- **Поставленные задания**
[1] К какому году отрывок относит массовое появление литературы революционного содержания в Российской империи?
[2] Перепишите из отрывка всё, что идёт от слов «Одним из основных» и ниже вплоть до слов «деревню завершились безрезультатно.».

Одним из основных факторов радикализации сознания российского крестьянства считается также распространение, а следовательно, и восприятие революционных идей посредством устной и письменной пропаганды. Каким образом изменилось отношение крестьян к информации политического характера в начале ХХ века, для каких групп внутри данной корпоративной общности характерна подобная трансформация? Что можно считать точкой отсчёта, запуска соответствующего процесса? Ведь, как известно, народнические походы в деревню завершились безрезультатно.

Массовое появление литературы революционного содержания в Российской империи относится к 1902 г., что объясняется началом деятельности наиболее радикальных политических организаций. В частности, в Пензенской губ. появление систематической отчётности полицейских структур о распространении прокламаций и прочего приходится уже на март 1902 г. Следовательно, первые случаи массового распространения нелегальной печатной и рукописной продукции были зафиксированы в регионе зимой 1902 г., что подтверждается и архивными документами [5. Л. 34]. По меньшей мере в двух населённых пунктах Саратовской губернии - с. Ахмат Камышенского уезда и с. Успенка Царицинского уезда - в апреле-мае 1902 г. были разбросаны брошюры (рукописные, «отбитые» на пишущей машинке или отпечатанные каучуковым шрифтом «Победа» и потом уже воспроизведённые на гектографе), представляющие собой издание Саратовского комитета социал-демократической рабочей партии [10. Л. 16-17]. Тезис об активизации пропагандистской деятельности в деревне с конца 1902 г. находит своё подтверждение и в исследовании А. З. Кузьмина [13. С. 83.].

Характеризуя ареал распространения антиправительственной литературы, следует выделить населённые пункты, расположенные в непосредственной близости к губернским центрам, а также к железнодорожным станциям. «Опасными местами» в смысле лёгкости восприятия населением антиправительственной пропаганды в рапортах уездных исправников назывались «сёла большие, бойкие и торговые», а также селения крестьян-дарственников, чьё материальное положение являлось благоприятной почвой для «привития» революционных идей. Географическая близость от районов, охваченных крестьянским движением, тоже являлась фактором радикализации массовых настроений (например с. Хованщина Сердобского уезда Саратовской губ.) [2. Л. 23-26].

Общую картину количественных параметров распространения нелегальной литературы восстано-

вить не представляется возможным из-за отсутствия достаточных для анализа данных. Вместе с тем по ряду уездов сведения имеются. Так, в Пензенском уезде в 1902 г. полицией было изъято не менее 88 прокламаций и брошюр «преступного» содержания, в Мокшанском -17, в Чембарском - от 10 до 40, в Нижнеломовском -не менее 99 экземпляров. Исправники Керенского и Краснослободского уездов заявили об отсутствии на подведомственной им территории фактов распространения антиправительственной литературы [2; 3; 4;]. В своих отчётах полицейские чиновники подчёркивали, что данные о количестве полученной крестьянами литературы и изъятых экземплярах отнюдь не совпадают.

- **Представленные данные**
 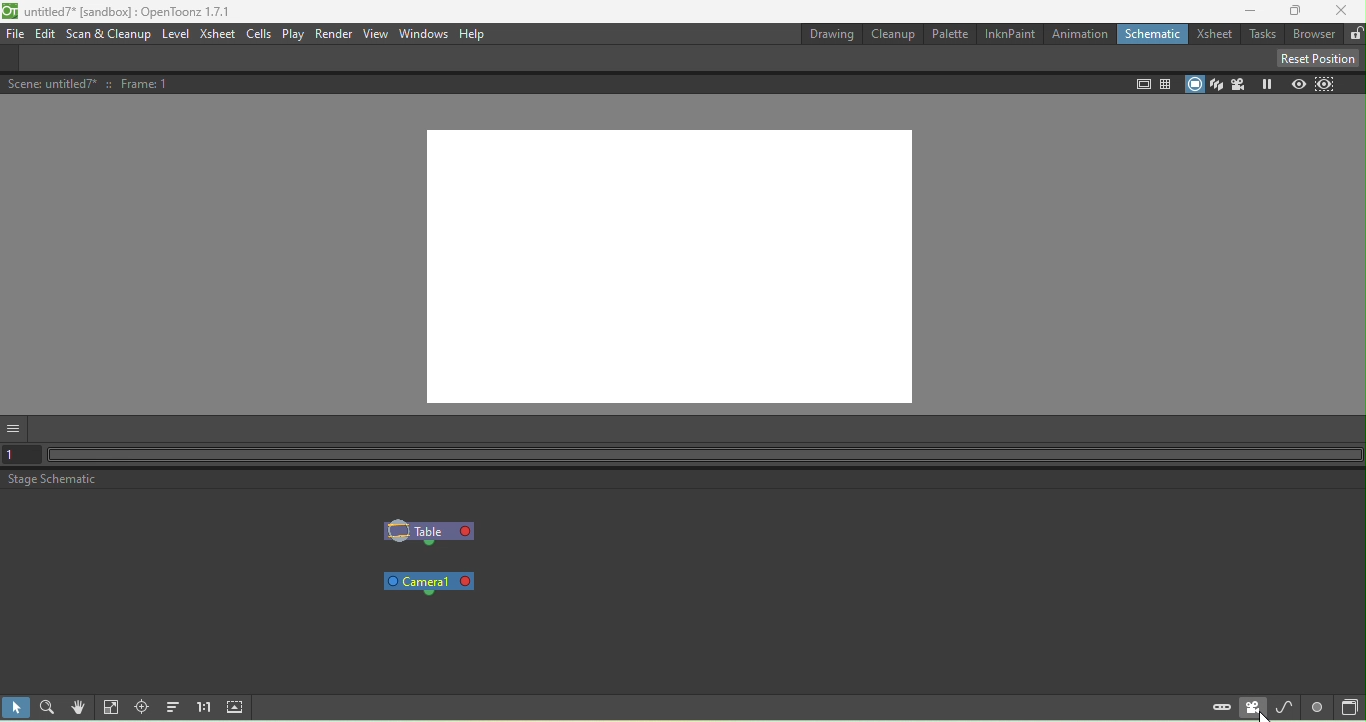 What do you see at coordinates (177, 33) in the screenshot?
I see `Level` at bounding box center [177, 33].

- **Ответы по заданиям**
[1] К 1902 году.

[2]
Одним из основных факторов радикализации сознания российского крестьянства считается также распространение, а следовательно, и восприятие революционных идей посредством устной и письменной пропаганды. Каким образом изменилось отношение крестьян к информации политического характера в начале ХХ века, для каких групп внутри данной корпоративной общности характерна подобная трансформация? Что можно считать точкой отсчёта, запуска соответствующего процесса? Ведь, как известно, народнические походы в деревню завершились безрезультатно.